Introduction to the physics of soft matter, also called complex fluids or squishy physics, includes the study of capillarity, thin films, polymers, polymer solutions, surfactants, and colloids,. Emphasis is on physical principles which scale bulk behavior. Students will understand the concepts, experimental techniques, and, especially, the open questions. Lecture notes are supplied in place of a textbook.

## Chemistry in Materials Science and Engineering

Select topics in materials chemistry, focusing on chemical bonds, crystal chemistry, organic and polymeric materials, hybrid materials, surfaces and interfaces, self-assembly, electrochemistry, biomaterials, and bio-inspired materials synthesis.

## Solids: Structure and Defects

Bonding, crystallography, diffraction, phase diagrams, microstructure, point defects, dislocations, and grain boundaries.

## Electron Microscopy Laboratory

Lectures and laboratory instruction on transmission electron microscopy (TEM) and Cs corrected, aberration-correction microscopy and microanalysis.

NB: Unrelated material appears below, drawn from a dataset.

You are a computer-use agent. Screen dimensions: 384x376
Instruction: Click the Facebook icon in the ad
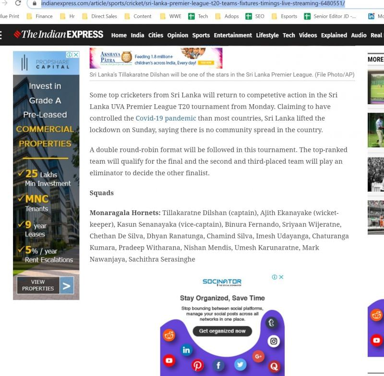[x=218, y=365]
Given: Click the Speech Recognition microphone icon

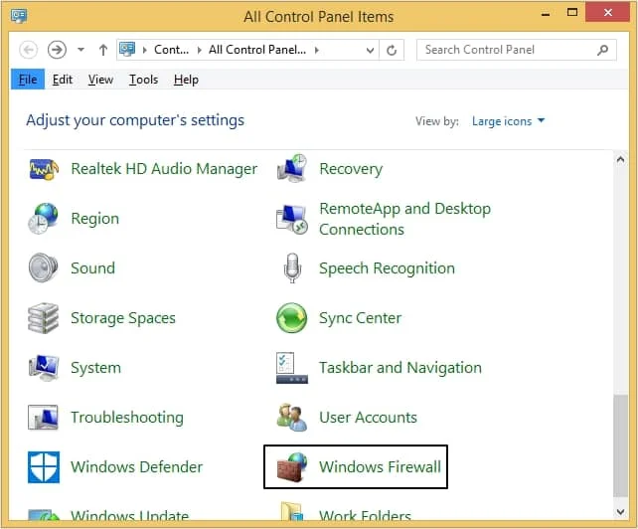Looking at the screenshot, I should [x=292, y=268].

Lab classes include; diffraction, dark field imaging, X-ray spectroscopy, electron energy-loss spectroscopy, atomic imaging, materials sample preparation, polymers, and biological samples.

## Quantum Theory of Solids

This course presents theoretical description of solids focusing on the effects of interactions between electrons. Topics include Fermi liquid theory, dielectric response and RPA approximation, ferro and antiferromagnetism, RKKY interactions and Kondo effect, electron-phonon interactions and superconductivity.

## Introduction to Quantum Theory of Solids

Electrical, optical, thermal, magnetic, and mechanical properties of solids will be treated based on an atomic scale picture and using the independent electron approximation. Metals, semiconductors, and insulators will be covered, with possible special topics such as superconductivity.

## Mesoscale and Low Dimensional Devices

Concepts of basic condensed matter physics are applied to the science and technology of beyond-CMOS quantum electronic devices, especially mesoscale, low-dimensional, and superconducting devices. The course covers quantum-effect electronic transport in low dimensions, such as resonant tunneling, conductance quantization, quantum Hall effects, topological states, geometric phase, and spin/valley Hall effects; quantum-effect electrodynamics such as quantum liquid behaviors; and superconducting quantum circuits. This course is directly relevant to the broad gamut of research activities on quantum, nano, and low-dimensional materials (e.g., graphene, TMDCs, van-der-Waals materials, nanowires, topological insulators) and beyond-CMOS electronics across Harvard Applied Physics, Physics, Materials, Engineering, and Chemistry.

## Special Topics in Applied Physics

Supervision of experimental or theoretical research on acceptable applied physics problems and supervision of reading on topics not covered by regular courses of instruction.

## Special Topics in Applied Physics

Supervision of experimental or theoretical research on acceptable applied physics problems and supervision of reading on topics not covered by regular courses of instruction.